Identifiability is probed by comparing jets across models or decompositions: high similarity and rank congruence indicate mirage regimes, while disparities identify non-trivial internal differences invisible to risk-based metrics. In practice, pipeline architectures (linear, deep, or hybrid) and classification pipelines (e.g., PCA+logistic vs. MLP) can thus be quantitatively dissected at module level.

5. Modular Integration in Engineering Systems

In propulsion engineering, modular jet concepts arise in the design and integration of turbojet engines within turbine-based combined cycle vehicles. The intake, core, and nozzle are each treated as modules subject to iterative scaling to achieve specific performance targets under geometric and thermodynamic constraints (Rajashankar et al., 27 Jun 2024).
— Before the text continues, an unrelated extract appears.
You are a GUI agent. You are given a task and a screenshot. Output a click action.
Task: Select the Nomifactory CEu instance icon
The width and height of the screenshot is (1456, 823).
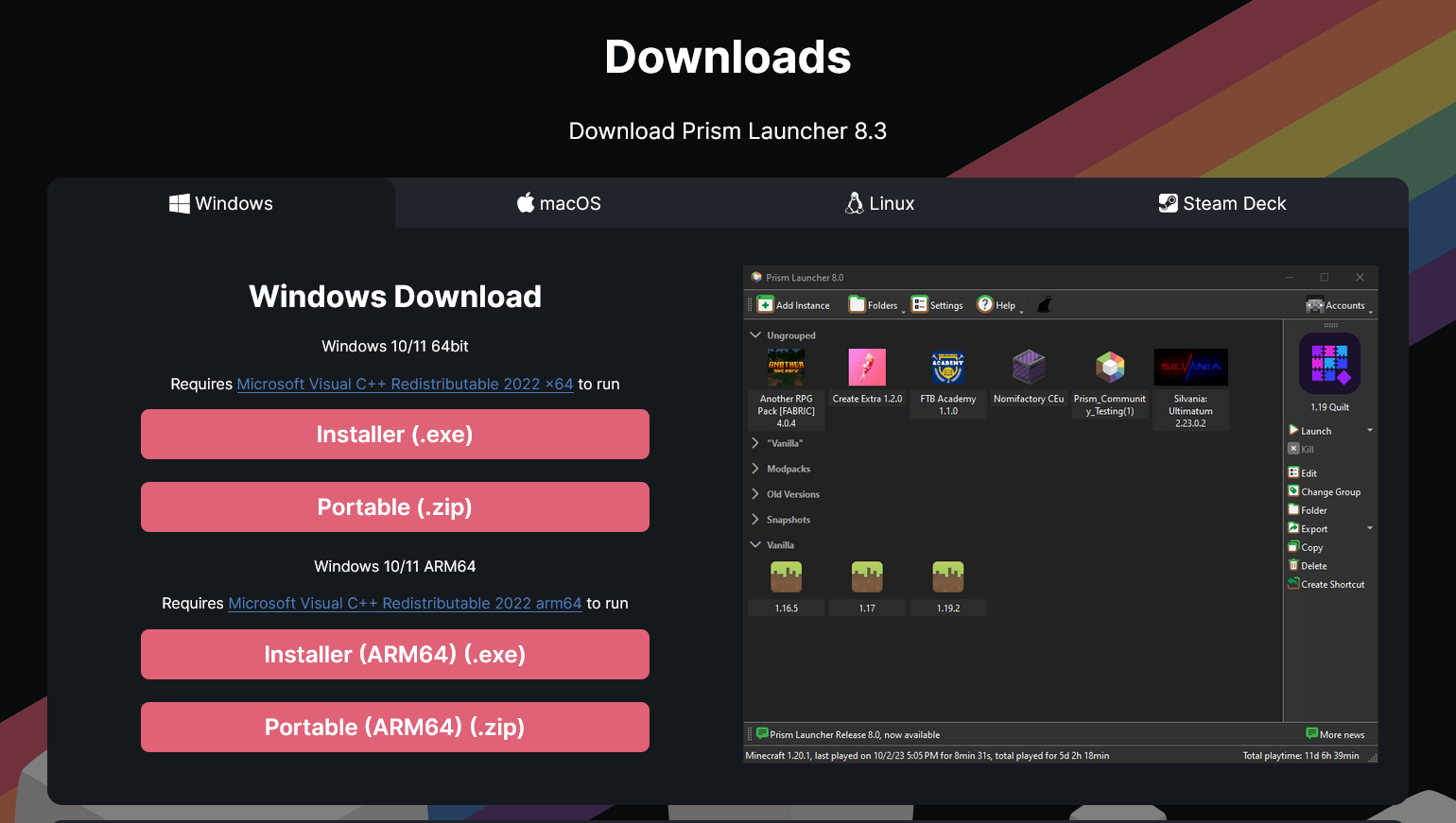click(1029, 367)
The process involves:

Intake module: shock-on-cowl-lip conditions fix geometry; mass flow is set by cowl height and shock positioning;
Core engine module: map scaling adjusts baseline compressor/turbine to target mass flow and shaft work, constrained by temperature limits;
Nozzle module: SERN geometry adapted for both scramjet and turbojet modes; efficiency quantified by actual-to-ideal thrust ratio;
Iterative core mass flow update ensures target thrust is met within system margin constraints.

Such modular engineering approaches facilitate integration in multi-regime vehicles (e.g., TBCCs), enabling coordinated optimization over typically incompatible operating environments.

6. Comparative Context and Broader Implications

Across astrophysics, high-energy physics, machine learning, and engineering, the modular jet approach formalizes decomposition—whether geometric, physical, or algorithmic—to enable diagnosis, modeling fidelity, and identifiability. In astronomy, modular jets support new interpretations of outflow kinematics and origin, contrasting with classical monolithic models. In jet quenching, modular computation enables systematic uncertainty quantification and subsystem intercomparison. In deep learning, modular jets structure the analysis of internal representations and open new regimes of model auditability.

A plausible implication is that modularity serves as a powerful lens for disentangling internal complexity, diagnosing model ambiguity, and guiding the design of both physical and algorithmic systems. In each context, empirical diagnostics—whether velocity gradients, $R_{AA}$ as a function of jet radius, or module-level Jacobians—play a crucial role in discriminating between modular scenarios and mirage indistinguishability.